Top of Recorded information
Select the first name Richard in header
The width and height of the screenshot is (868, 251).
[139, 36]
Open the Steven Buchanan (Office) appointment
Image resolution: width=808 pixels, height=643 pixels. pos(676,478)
Bottom of Recorded information
== Task to complete ==
When copying the data above, keep every line exactly as written.

== Expected answer ==
Select the first name Richard in header
The width and height of the screenshot is (868, 251).
[139, 36]
Open the Steven Buchanan (Office) appointment
Image resolution: width=808 pixels, height=643 pixels. pos(676,478)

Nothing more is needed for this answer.